ひらがなはもともと女性の文字とされていました。当時、貴族の女性たちは漢文の学習が制限されていたため、かわりに漢字を崩して作ったひらがなを使って日記や文学を綴りました。紫式部の『源氏物語』や清少納言の『枕草子』は、すべてひらがなを多用して書かれており、女性の感性が日本の文学を形作る上で大きな役割を果たしたのです。

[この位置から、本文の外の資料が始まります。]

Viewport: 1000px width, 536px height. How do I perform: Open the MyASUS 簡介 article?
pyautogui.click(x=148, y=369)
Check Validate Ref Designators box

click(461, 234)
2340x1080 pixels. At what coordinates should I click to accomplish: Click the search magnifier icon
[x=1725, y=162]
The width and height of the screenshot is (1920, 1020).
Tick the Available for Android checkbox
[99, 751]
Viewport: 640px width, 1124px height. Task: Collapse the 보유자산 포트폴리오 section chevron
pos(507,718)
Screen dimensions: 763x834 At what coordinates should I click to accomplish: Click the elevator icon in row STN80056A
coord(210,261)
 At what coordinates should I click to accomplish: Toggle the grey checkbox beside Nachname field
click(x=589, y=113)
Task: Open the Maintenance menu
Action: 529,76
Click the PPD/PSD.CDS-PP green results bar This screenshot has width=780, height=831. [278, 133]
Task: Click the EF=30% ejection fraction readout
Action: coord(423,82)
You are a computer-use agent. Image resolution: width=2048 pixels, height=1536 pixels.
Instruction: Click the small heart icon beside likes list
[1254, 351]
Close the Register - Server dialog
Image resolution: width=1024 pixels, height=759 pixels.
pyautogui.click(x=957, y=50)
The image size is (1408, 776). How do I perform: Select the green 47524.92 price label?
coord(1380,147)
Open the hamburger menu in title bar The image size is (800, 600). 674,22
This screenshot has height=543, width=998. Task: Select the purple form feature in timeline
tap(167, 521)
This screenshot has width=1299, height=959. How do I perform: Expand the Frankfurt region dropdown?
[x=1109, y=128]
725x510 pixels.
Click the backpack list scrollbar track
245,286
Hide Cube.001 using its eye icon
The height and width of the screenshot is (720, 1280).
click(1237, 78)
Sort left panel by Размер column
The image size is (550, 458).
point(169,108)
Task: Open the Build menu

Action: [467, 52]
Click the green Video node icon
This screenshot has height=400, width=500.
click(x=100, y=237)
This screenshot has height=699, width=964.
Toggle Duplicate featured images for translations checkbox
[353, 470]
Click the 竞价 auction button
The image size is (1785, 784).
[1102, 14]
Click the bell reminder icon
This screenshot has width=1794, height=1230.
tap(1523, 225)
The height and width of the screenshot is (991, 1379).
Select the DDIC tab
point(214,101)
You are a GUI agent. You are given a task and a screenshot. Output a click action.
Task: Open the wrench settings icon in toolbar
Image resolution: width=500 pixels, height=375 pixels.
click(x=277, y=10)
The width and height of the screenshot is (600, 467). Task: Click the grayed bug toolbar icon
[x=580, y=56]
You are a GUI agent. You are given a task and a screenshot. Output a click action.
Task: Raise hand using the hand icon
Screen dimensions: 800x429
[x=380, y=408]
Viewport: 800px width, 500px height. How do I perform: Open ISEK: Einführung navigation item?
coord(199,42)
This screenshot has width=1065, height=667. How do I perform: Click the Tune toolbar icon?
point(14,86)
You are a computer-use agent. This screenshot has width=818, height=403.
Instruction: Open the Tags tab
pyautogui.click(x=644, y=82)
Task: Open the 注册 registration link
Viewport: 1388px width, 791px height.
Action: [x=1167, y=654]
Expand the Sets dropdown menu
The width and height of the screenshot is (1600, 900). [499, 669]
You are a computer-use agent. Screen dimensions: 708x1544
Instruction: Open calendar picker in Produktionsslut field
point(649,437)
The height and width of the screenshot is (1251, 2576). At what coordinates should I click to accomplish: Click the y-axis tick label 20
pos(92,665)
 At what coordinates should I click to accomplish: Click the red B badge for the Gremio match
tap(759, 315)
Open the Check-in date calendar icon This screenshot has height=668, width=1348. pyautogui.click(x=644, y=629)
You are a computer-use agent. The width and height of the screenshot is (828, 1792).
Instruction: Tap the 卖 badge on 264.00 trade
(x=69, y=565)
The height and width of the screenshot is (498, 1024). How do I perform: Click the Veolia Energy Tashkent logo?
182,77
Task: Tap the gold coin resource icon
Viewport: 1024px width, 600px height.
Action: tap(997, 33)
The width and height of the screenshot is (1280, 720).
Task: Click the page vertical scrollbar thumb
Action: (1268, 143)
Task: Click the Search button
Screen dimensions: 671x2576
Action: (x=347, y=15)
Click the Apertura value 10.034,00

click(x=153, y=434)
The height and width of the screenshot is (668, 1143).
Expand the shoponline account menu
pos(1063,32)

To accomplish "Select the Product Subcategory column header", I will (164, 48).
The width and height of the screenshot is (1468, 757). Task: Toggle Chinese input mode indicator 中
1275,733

一方、カタカナは男性中心の世界で使われていました。特に僧侶や学者が中国からの漢文を訓読(意味を日本語に読み替えること)する際に、カタカナを使って補助的な読み方を書き添えていました。そのため、カタカナは文語的で硬い印象を持ち、男性が学問や公的な文書に使うことが多かったのです。

つまり、同じ意味でも「ひらがな語」と「カタカナ語」で使い分ける習慣があり、それが性別の役割とも重なっていたのです。現代ではもちろん、性別に関係なく両方を使いこなしていますが、日本語の成り立ちには、こうした歴史的な背景が静かに息づいています。